Les deux équipes de l’IESPP ont réussi à sortir de la cellule endéans les 20 minutes, et avec l’aide du gardien de prison, toujours plus oppressant au fur et à mesure du temps qui s’écoulait.
Expliquer l’univers carcéral, débattre sur le fonctionnement du système, les risques de récidives, … telle est la mission de sensibilisation de Picardie Laïque.
Comment va ressortir le détenu? Qu’est-ce que la récidive?
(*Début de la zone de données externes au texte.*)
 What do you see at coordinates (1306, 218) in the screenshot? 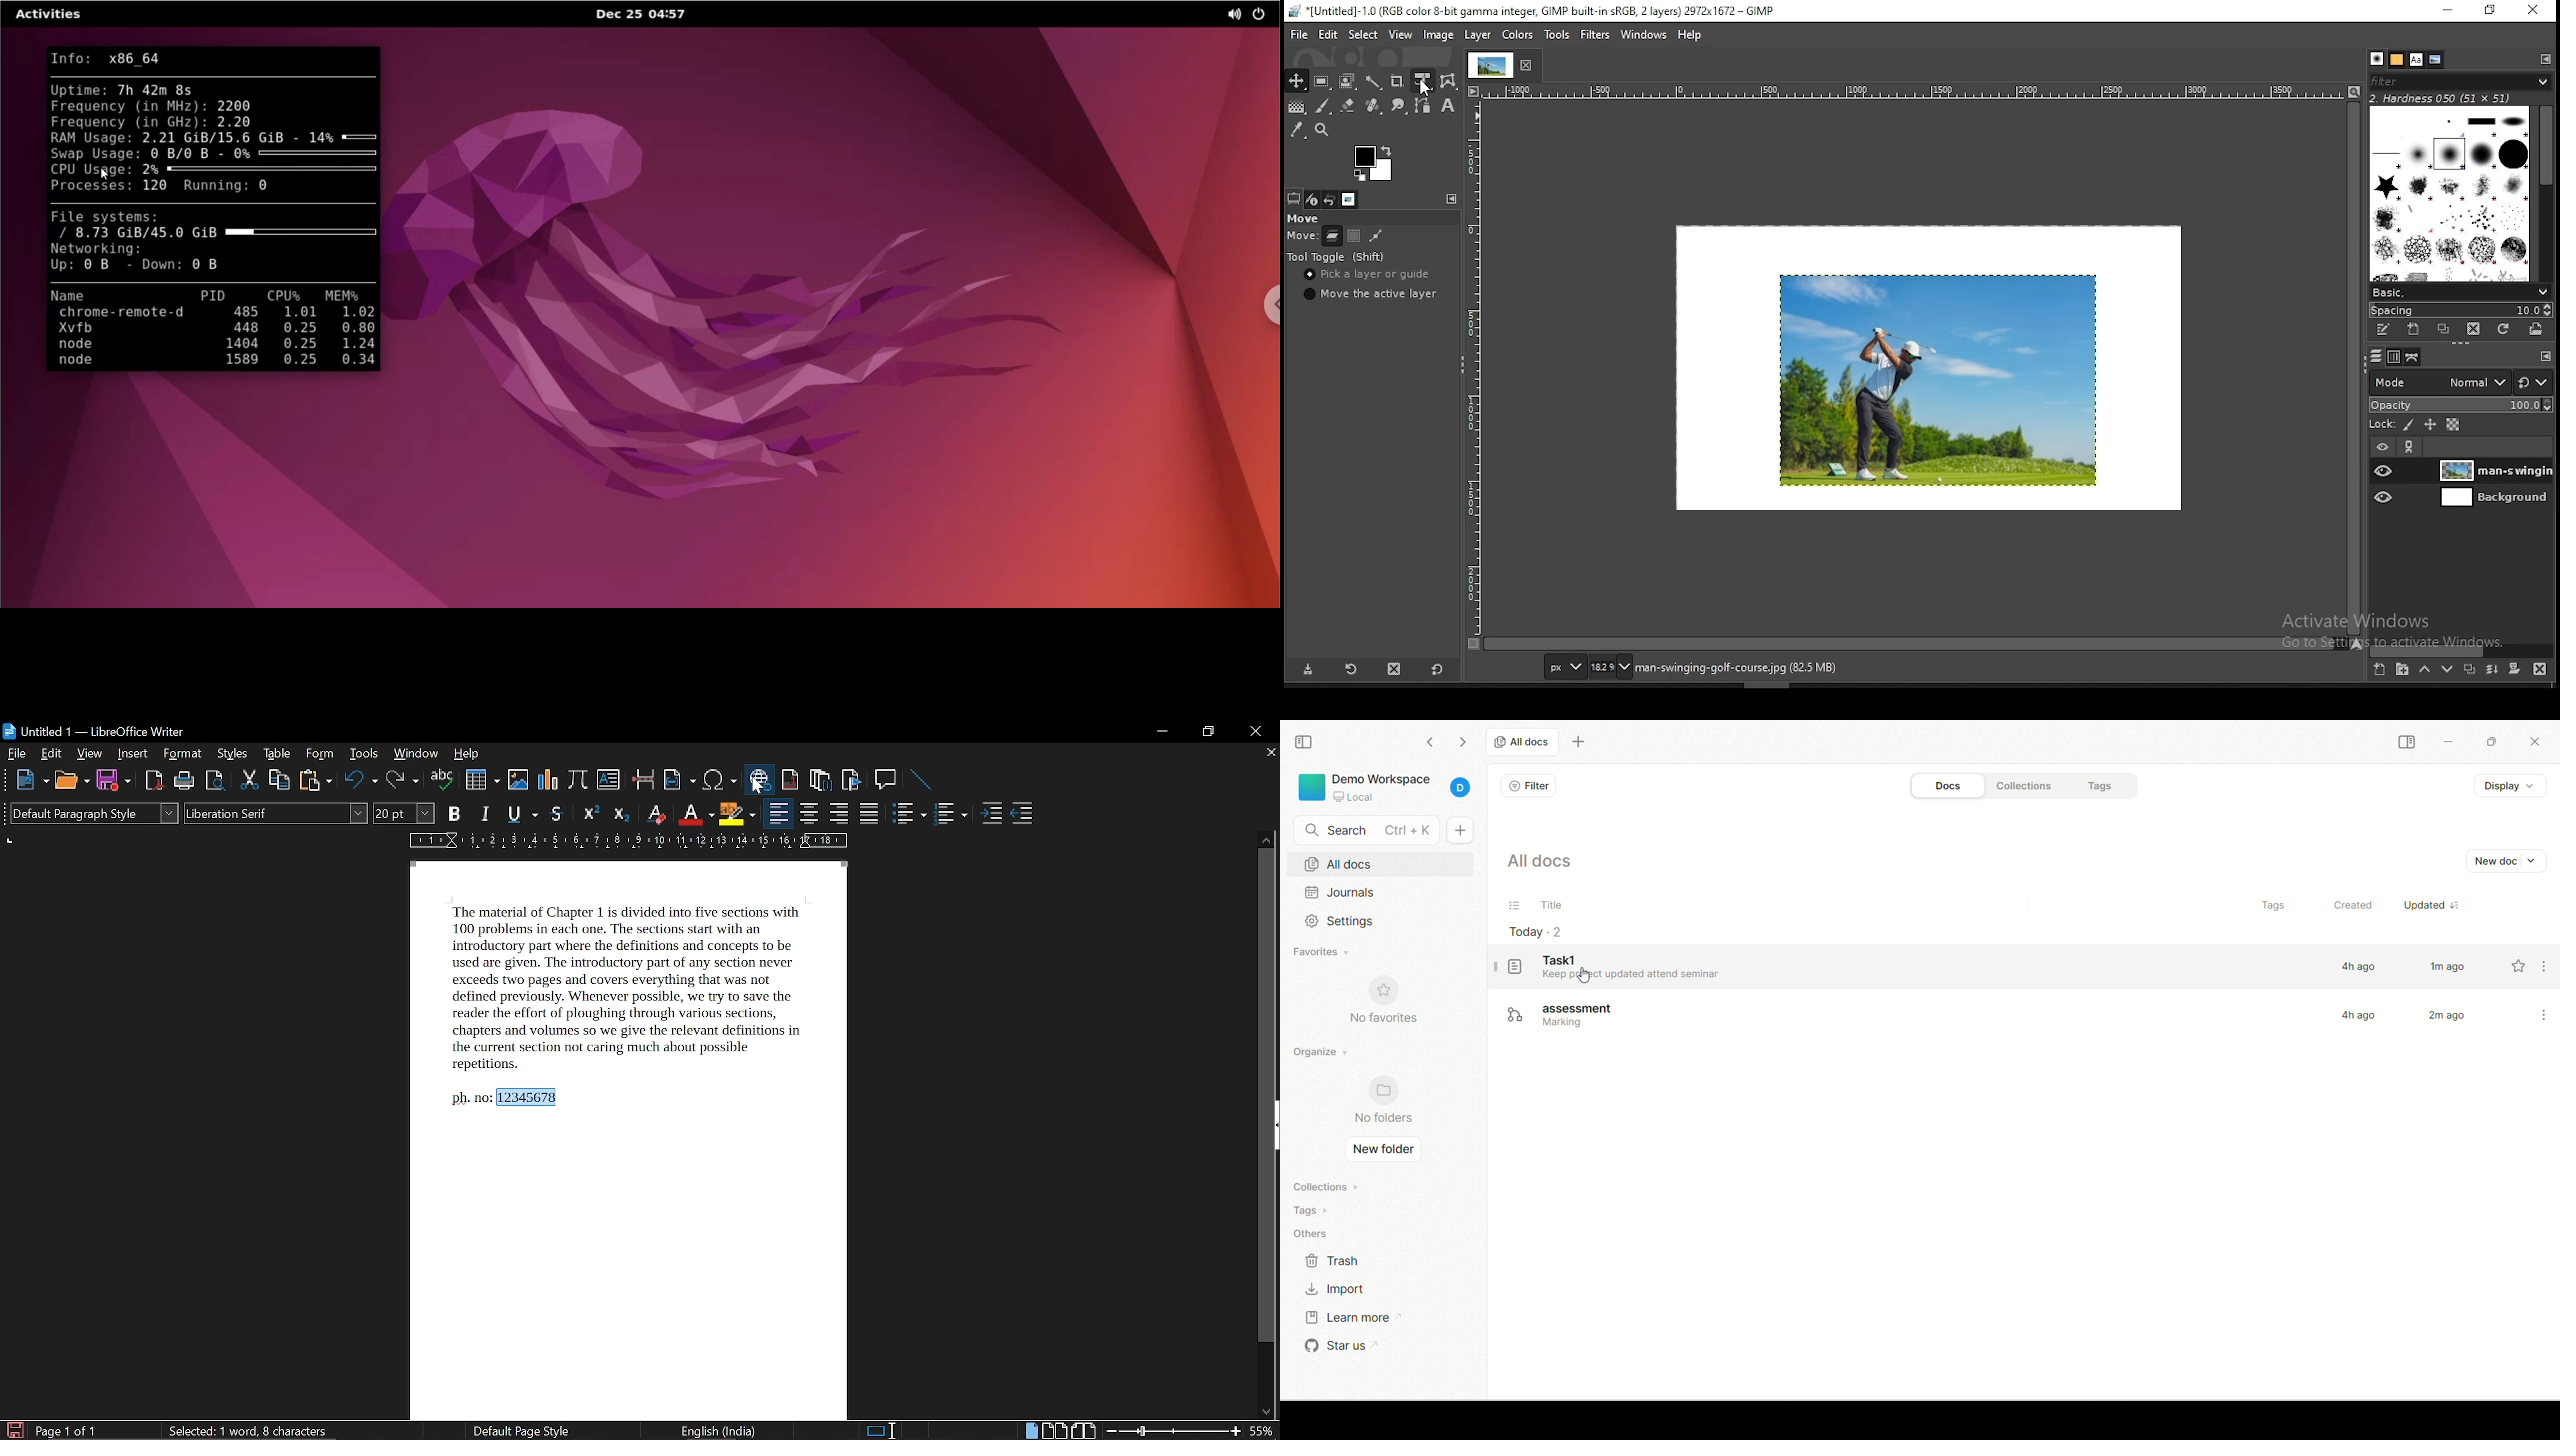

Quelles alternatives à trouver ? Est-ce qu’on parle de resociabilisation, du suivi psychologique des détenus ?
Quelle peine maximale pour des détenus comme Marc Dutroux ? Quel est le profil type d’un détenu…
Tant de questions abordées à l’issue de l’escape game.

Lilou Foucart, élève en 6e Agent d’éducation : « Je n’imaginais pas que c’était comme ça ! Je pensais que c’était plus grand, que les repas se prenaient dans une cantine extérieure, qu’on n’était pas autant dans une cellule ou encore qu’au niveau des technologies, on avait des téléphones, des consoles".
C’est au cœur d’une exposition que s’est poursuivi le débat avec les jeunes en revenant sur d’autres thèmes comme les conditions inhumaines de détention, le manque d’effectifs en prison, les frustrations quotidiennes, le peu d’accès aux soins, les visites familiales, les procédures administratives, la réinsertion…
Pauline Stéphany, élève en 6e Agent d’Éducation a trouvé cette activité très intéressante : « Cet escape game et le débat nous ont appris la réalité des choses et nous y serons peut-être confrontés dans notre futur métier d’éducateur».